Inspired by Transformer, we combine Transformer with Soft Term Position Lattice to form soft lattice structure Transformer, which models long-distance dependencies similarly to LSTM. Our model consists of four components: the WordPiece module, the BERT module, the soft lattice structure Transformer module, and the CRF module.
Our experiments demonstrated that this approach increased the F1 by 1-5% in the CCKS NER task compared to other models based on LSTM with CRF and consumed less training time. Additional evaluations showed that lattice structure transformer shows good performance for recognizing long medical terms, abbreviations, and numbers. The proposed model achieve 91.6% f-measure in recognizing long medical terms and 90.36% f-measure in abbreviations, and numbers.
By using soft lattice structure Transformer, the method proposed in this paper captured Chinese words to lattice information, making our model suitable for Chinese clinical medical records. Transformers with Mutilayer soft lattice Chinese word construction can capture potential interactions between Chinese characters and words.

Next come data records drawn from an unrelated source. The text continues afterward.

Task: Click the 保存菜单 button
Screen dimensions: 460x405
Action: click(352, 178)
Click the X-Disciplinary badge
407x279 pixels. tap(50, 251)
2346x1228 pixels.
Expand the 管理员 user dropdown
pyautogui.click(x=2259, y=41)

命名实体识别(NER)是许多医学和临床任务的关键和基础部分,包括建立医学知识图谱、决策支持和问答系统。在从电子健康记录(EHR)中提取实体时,NER 模型大多应用长短期记忆(LSTM),并在临床 NER 中具有惊人的性能。然而,这些基于 LSTM 的模型通常需要增加网络的深度来捕获长距离依赖关系。因此,这些基于 LSTM 的模型虽然取得了很高的准确率,但通常需要较长的训练时间和大量的训练数据,这阻碍了基于 LSTM 的模型在训练时间有限的临床环境中的采用。

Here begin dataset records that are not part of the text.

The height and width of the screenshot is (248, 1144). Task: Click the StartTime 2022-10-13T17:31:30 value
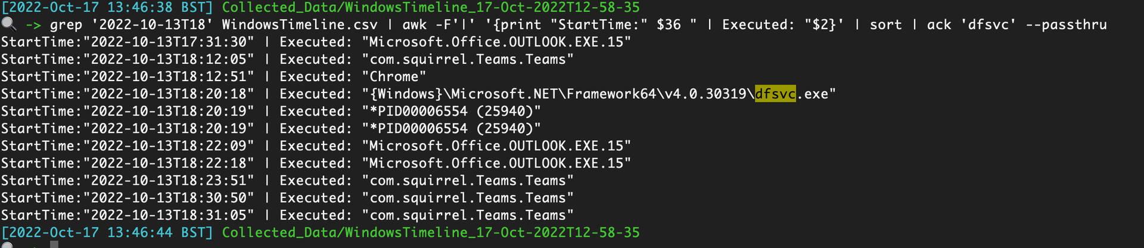tap(169, 42)
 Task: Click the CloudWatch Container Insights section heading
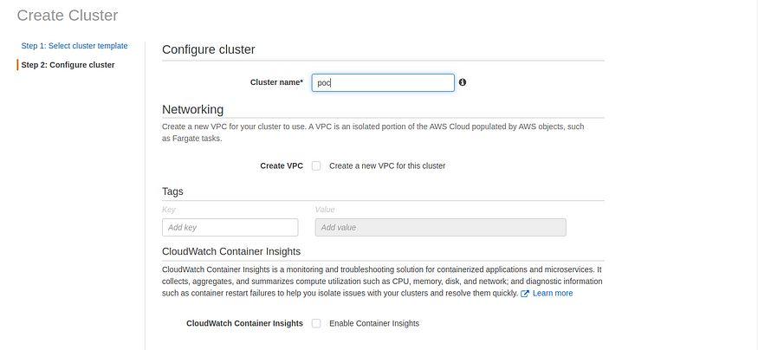(x=230, y=251)
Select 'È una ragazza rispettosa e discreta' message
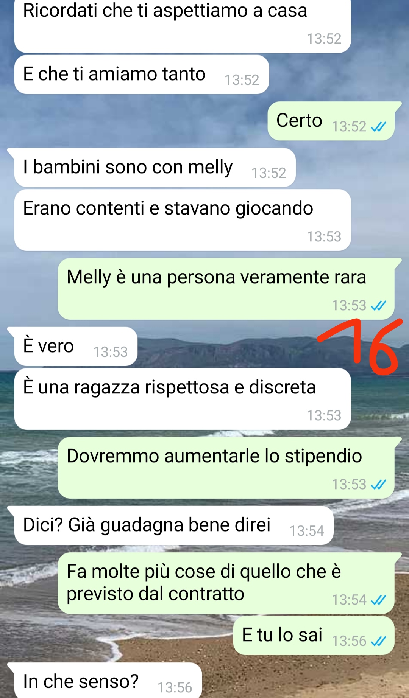The height and width of the screenshot is (698, 409). [x=183, y=399]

受 Transformer 的启发,我们将 Transformer 与 Soft Term Position Lattice 结合,形成类似于 LSTM 的软格结构 Transformer,用于建模长距离依赖关系。我们的模型由四个组件组成:WordPiece 模块、BERT 模块、软格结构 Transformer 模块和 CRF 模块。
我们的实验表明,与基于 LSTM 与 CRF 的其他模型相比,该方法在 CCKS NER 任务中的 F1 值提高了 1-5%,并且训练时间更短。此外的评估表明,格结构转换器在识别长医疗术语、缩写和数字方面表现良好。所提出的模型在识别长医疗术语方面的 F1 得分为 91.6%,在识别缩写和数字方面的 F1 得分为 90.36%。
通过使用软格结构 Transformer,本文提出的方法将中文单词映射到格信息中,使我们的模型适用于中文临床病历。具有多层软格中文词构建的转换器可以捕获中文字符和单词之间的潜在交互作用。